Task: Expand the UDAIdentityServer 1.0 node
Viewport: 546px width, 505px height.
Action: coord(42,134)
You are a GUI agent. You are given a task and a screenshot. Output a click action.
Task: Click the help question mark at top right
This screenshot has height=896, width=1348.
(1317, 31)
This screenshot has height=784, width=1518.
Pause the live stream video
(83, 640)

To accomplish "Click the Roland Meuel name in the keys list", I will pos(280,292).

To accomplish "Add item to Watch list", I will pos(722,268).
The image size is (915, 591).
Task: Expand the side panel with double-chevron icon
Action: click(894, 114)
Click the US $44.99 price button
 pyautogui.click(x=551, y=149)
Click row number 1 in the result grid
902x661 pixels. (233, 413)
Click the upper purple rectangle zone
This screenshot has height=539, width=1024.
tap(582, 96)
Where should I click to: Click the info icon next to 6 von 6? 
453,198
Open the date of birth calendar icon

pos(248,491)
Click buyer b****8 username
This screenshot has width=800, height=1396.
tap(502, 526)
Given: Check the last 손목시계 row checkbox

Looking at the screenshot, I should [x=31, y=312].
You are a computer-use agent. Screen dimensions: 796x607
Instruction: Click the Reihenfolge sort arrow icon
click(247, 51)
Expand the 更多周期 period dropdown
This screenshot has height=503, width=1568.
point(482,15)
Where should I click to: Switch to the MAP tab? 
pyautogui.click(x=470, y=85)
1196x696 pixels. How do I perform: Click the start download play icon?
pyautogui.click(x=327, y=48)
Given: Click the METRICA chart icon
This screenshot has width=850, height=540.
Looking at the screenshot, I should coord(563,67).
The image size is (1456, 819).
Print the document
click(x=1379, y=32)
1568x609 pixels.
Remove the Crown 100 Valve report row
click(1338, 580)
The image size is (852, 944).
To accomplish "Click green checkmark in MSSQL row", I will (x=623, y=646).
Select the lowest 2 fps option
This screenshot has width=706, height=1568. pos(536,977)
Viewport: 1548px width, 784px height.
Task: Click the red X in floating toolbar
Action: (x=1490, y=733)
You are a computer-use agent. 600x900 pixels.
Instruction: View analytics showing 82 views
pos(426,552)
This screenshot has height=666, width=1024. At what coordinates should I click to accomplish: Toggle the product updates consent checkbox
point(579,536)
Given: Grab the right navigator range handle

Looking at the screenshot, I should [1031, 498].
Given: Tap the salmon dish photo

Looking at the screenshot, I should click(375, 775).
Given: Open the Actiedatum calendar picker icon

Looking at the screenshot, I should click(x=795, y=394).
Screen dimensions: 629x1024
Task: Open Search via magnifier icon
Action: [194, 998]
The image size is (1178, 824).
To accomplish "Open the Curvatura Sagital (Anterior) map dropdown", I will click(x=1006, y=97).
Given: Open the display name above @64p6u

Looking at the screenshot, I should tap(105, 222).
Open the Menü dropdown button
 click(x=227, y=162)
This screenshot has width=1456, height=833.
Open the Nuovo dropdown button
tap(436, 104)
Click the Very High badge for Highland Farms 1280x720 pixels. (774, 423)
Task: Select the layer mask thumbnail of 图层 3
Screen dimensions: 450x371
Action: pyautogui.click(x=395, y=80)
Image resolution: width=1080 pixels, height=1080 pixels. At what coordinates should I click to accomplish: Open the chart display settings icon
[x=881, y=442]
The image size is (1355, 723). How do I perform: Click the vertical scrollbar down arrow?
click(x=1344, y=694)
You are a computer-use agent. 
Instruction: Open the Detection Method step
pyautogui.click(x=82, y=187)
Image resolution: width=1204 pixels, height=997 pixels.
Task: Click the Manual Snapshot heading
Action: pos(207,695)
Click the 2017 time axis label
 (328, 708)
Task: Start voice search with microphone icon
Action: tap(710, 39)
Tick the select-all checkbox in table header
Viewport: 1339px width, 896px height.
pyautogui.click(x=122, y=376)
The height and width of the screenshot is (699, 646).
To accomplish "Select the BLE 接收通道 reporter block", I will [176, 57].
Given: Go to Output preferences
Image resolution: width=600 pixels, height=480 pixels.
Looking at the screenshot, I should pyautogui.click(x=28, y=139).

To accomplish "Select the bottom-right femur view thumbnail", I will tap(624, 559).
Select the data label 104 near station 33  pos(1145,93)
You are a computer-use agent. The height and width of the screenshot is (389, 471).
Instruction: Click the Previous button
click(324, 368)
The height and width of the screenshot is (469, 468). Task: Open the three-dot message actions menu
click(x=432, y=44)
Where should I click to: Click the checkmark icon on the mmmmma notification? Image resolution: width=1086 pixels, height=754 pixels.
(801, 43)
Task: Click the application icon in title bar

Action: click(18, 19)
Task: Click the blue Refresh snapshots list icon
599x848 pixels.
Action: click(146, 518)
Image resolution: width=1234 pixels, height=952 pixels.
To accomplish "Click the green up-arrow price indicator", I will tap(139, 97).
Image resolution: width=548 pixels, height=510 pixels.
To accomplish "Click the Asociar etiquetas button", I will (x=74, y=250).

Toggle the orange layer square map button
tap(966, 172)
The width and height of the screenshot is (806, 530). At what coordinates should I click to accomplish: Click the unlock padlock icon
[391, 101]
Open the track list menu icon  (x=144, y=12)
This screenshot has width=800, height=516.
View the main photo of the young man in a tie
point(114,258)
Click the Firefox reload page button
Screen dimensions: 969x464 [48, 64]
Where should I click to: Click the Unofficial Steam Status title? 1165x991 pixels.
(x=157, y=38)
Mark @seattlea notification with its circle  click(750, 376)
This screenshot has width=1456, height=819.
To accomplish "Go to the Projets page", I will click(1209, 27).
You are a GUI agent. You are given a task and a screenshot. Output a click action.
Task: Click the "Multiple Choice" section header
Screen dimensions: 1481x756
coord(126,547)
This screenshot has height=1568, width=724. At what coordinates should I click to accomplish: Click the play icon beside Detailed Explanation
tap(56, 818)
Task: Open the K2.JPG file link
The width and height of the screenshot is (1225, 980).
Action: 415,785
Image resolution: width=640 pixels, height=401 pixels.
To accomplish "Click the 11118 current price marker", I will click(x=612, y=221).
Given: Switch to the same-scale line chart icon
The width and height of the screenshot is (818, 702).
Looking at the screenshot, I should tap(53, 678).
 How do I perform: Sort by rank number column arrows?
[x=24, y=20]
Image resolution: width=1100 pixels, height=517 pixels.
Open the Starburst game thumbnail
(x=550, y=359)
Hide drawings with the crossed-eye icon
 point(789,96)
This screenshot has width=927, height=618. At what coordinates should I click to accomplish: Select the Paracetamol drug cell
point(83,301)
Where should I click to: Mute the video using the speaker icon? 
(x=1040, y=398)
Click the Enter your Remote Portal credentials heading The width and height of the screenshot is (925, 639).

EXERCISE DESCRIPTION | Where the string "agent" occurs in the data, return the whole line.

WRITTEN ANSWER |
You are a GUI agent. You are given a task and a screenshot. Output a click action.
You are a computer-use agent. Screen dimensions: 796x607
You are a computer-use agent. 600x900 pixels.
You are a computer-use agent. 
You are a computer-use agent. The height and width of the screenshot is (389, 471).
You are a GUI agent. You are given a task and a screenshot. Output a click action.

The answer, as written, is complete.